How to create an effective hospitality induction process


Business is certainly busy in hospitality! Over time, certain processes can be muddled or left behind altogether. One of these processes that needs your attention is your staff induction.

First impressions last, so it’s important to make sure the early days run smoothly for new team members. Feeling safe, properly trained, and relaxed is imperative to a positive journey with your company moving forward.

Most small businesses run their induction process in a haphazard way, whilst larger businesses can overlook the softer ‘culture’ issues that are now so important.

As a management refresher, this article will review the four major consideration points when creating or re-organising your official induction process. We’ll look at the documentation, collateral, company information, and action points; as well as other points you can look to include for the smoothest induction possible.


Making sure your new employee has all the correct documentation is crucial. Package together the following in a folder - preferably with ‘sign here’ tabs, and instructions of when and where it needs to be returned.

  • Essential Staff Information Form
  • Tax Forms
  • Banking Forms, Superannuation and Insurance Forms
  • Staff Manual and Staff Policies
  • Government’s Fair Work Information Statement
  • Job Description

Don’t just hand them a folder and expect them to get it all – make time to go through it with them! This is your opportunity to really explore what is be expected of them. Why not invite them to your venue the week before starting? This will give them plenty of time to fill out the forms in time for their first day.


Alongside the documentation, there will be other items to hand onto your new team member. Branded bags are a fun way to present them with the below, and will ensure nothing goes missing.

  • Uniform and Uniform Agreement to sign
  • Roster or work schedule (and where to find it in future)
  • Keys, passwords and access codes
  • Locker access key or swipe
  • Emergency information and contacts

If you like, you could also include any small gifts or branded merchandise you want to pass on to the new team member.
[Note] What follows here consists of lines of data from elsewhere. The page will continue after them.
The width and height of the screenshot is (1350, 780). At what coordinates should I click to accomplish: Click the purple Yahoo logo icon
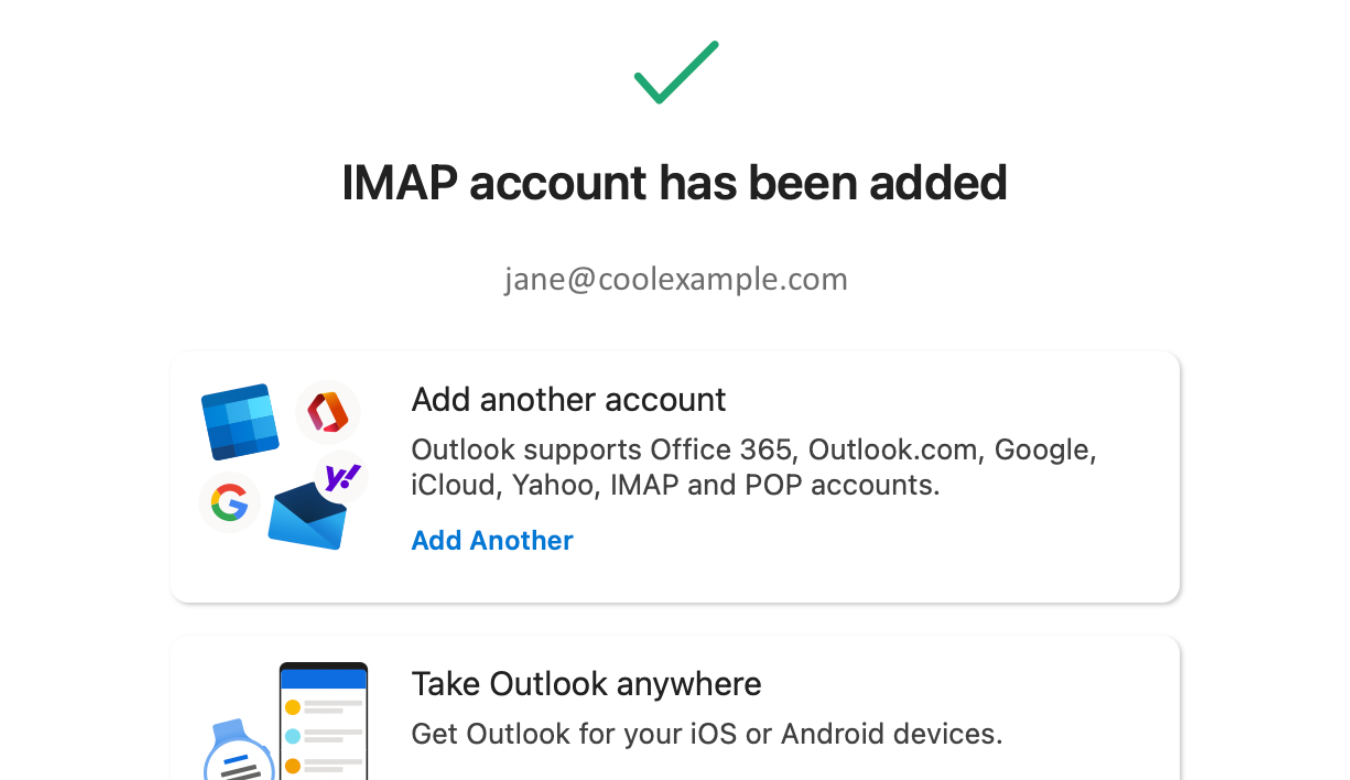pyautogui.click(x=342, y=477)
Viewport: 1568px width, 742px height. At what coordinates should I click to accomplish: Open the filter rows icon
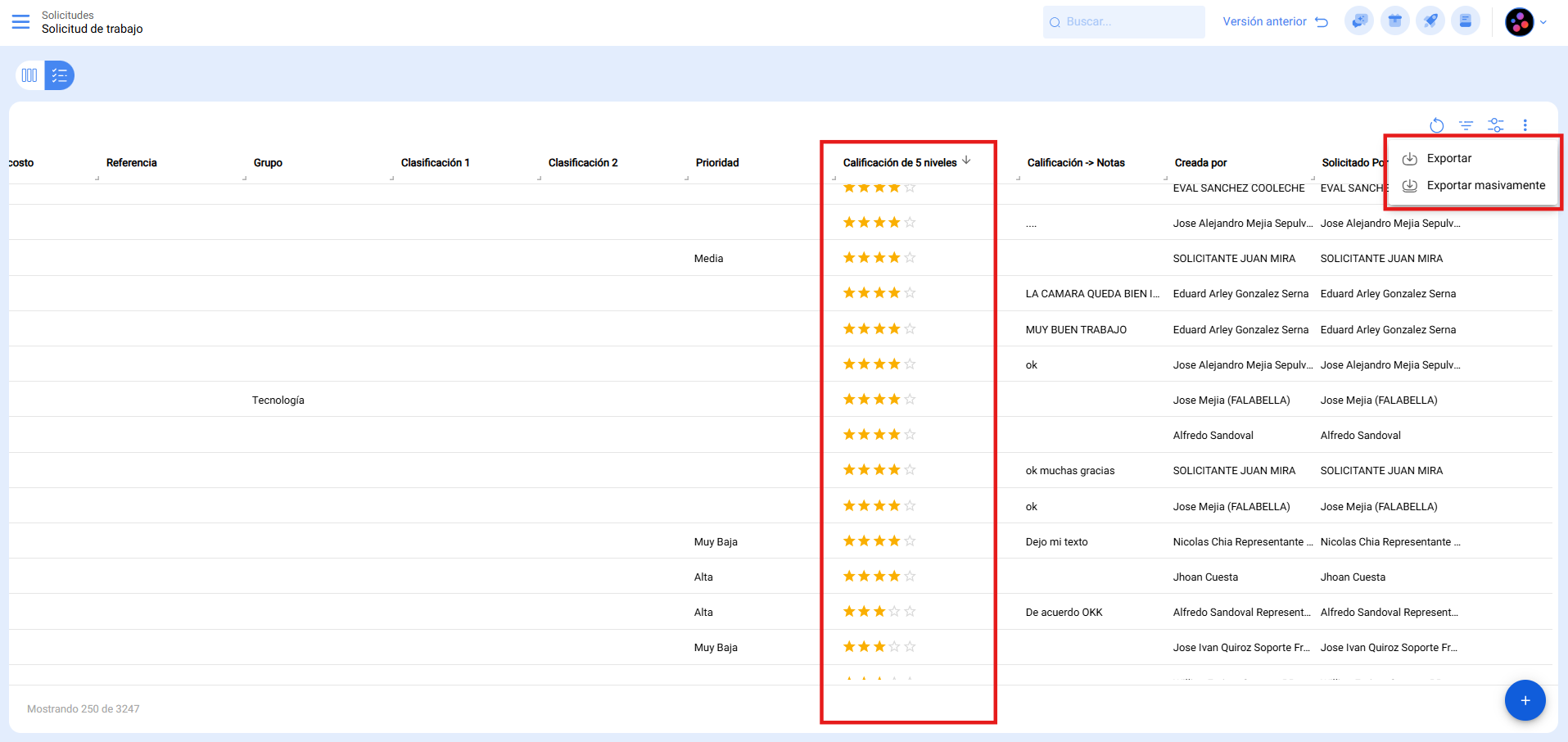tap(1466, 125)
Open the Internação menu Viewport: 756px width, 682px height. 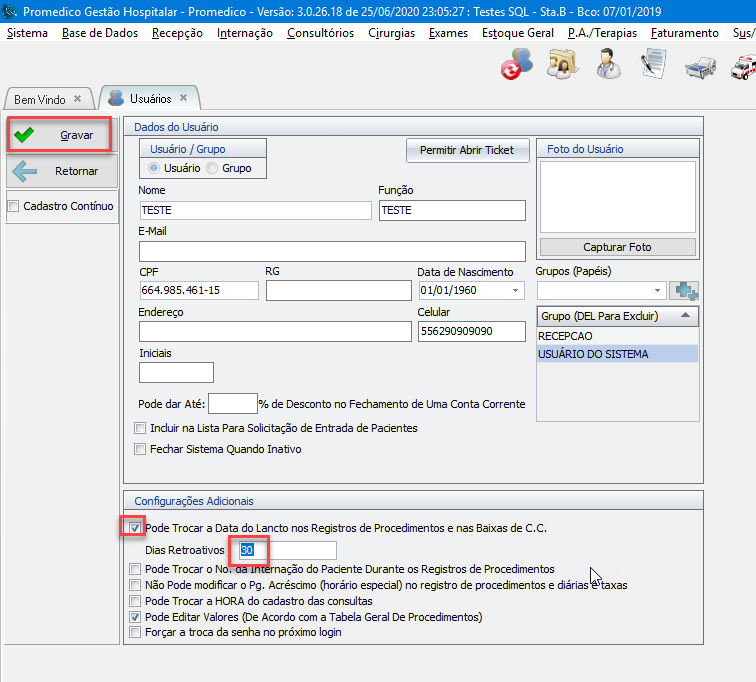pos(244,33)
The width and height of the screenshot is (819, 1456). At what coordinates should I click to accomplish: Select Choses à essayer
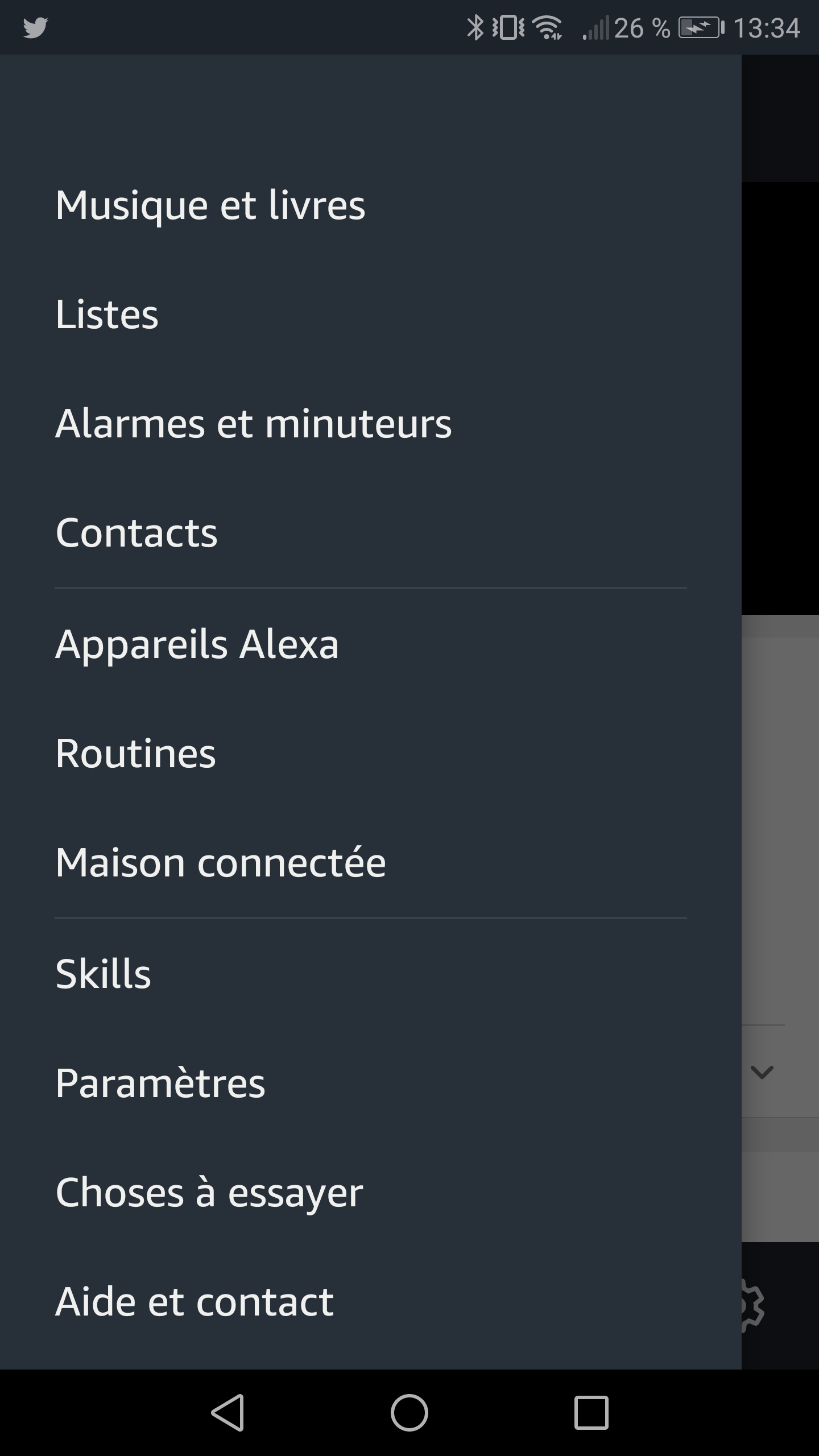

Think coffee mugs, hoodies, t-shirts branded with your business’ logo, or even vouchers for local businesses.


On your new staff member’s first day, it’s crucial you take the time as soon as they arrive to ‘show them the ropes’. Throwing them into the workplace without any background information will make them panic and feel overwhelmed.

First things first, head on a tour of the business and the building: this means showing them where to find emergency exits, toilets, fire extinguishers, and other safety equipment. For those that drive, show them the carpark or spaces around the building, and for those catching public transport, show them where the stops are.

Back inside, trace the steps of a normal shift and go through any company specific information. For example, where are the menus kept? Where do you stack the furniture at the end of the day?

Other things to cover at this stage is how the business is organised with a review of your company structure and some history on how you got started. It’s also nice to let them know about your company vision and future direction.


The staff training will need to take place over an extended period of time, given the sheer quantity and time they’ll require. However, during the initial induction process, there are some important elements you need to cover.

These include:

  • How their job fits with your company goals
  • Meal and rest breaks
  • Smoking policy/smoking areas
  • Grooming and appearance
  • Use of mobile phones and social media
  • Who to call about lateness or absence
  • Probationary period – how long it is and how we review your progress
  • Pay day and pay arrangements
  • How to use the point-of-sale (POS) system, cash register, phone system or any essential equipment
  • How equipment works and instruction manuals

Simply put, the induction process is to show your new team member how to do their job. Encourage lots of questions and maybe even bring another staff member along for the tour to cover anything you might miss.

Induction is your time to let the business really shine: prepare well, be organised, and your new team member will be sure to start their time with your venue on the right foot.